La vue des plaisirs d’autrui nous en donne. Avec quel air d’intérêt la curieuse Suzon regarde les mystères d’amour ! Plus elle craint de troubler les prêtres qui les célèbrent, plus elle en est elle-même troublée ; mais ce trouble, cette émotion ravit son âme. Dans quel état la friponne est trouvée ! Trop attentive, pour n’être pas distraite, elle semble machinalement céder à la voluptueuse approche des doigts libertins ! Pour la désenchanter, il lui faudroit des plaisirs, tels sans doute que ceux dont elle a devant soi la séduisante image. L’amour se gagne à être vu de près.

Oserois-je légèrement toucher des mystères secrets dont le seul nom offense Vénus, & sait prendre les armes à tout Cythère, mais qui cependant ont quelquefois le bonheur de plaire à la déesse, par l’heureuse application qu’on en fait ?

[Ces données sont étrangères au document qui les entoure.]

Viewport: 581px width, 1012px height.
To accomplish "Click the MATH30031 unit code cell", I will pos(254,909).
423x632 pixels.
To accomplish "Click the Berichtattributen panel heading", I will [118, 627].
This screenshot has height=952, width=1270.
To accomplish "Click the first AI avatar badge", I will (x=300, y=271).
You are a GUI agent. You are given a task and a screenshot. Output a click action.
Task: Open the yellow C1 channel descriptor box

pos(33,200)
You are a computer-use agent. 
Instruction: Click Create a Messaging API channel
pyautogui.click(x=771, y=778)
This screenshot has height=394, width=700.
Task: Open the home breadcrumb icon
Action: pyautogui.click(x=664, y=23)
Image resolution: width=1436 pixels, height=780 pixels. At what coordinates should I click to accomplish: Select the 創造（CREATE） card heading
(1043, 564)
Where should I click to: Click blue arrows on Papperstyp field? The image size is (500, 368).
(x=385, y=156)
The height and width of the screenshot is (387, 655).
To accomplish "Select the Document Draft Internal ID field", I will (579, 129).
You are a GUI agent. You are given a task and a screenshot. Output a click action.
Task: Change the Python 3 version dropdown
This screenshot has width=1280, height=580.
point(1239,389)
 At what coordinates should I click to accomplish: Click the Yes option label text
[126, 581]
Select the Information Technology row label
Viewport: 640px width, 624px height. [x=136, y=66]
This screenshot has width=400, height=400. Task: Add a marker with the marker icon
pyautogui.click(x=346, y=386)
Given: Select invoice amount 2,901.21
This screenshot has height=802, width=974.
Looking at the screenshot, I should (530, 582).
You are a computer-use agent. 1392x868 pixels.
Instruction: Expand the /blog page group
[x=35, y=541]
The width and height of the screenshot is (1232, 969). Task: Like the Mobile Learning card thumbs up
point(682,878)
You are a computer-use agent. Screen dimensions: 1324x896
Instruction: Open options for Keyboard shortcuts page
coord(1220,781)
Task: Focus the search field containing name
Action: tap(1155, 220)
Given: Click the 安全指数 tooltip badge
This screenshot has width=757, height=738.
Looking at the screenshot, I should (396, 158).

Le beau Giton gronde le satyre qu’il a choisi pour ses plaisirs : tout enfant qu’il est, il s’apperçoit bien de l’infidélité qu’Ascylthe lui a faite : il donne à son mari plus de plaisir qu’une femme véritable : est-il surprenant qu’il mette ses faveurs au plus haut prix, & que le plus joli cheval, le coursier de Macédoine le plus vite puisse à peine les payer ?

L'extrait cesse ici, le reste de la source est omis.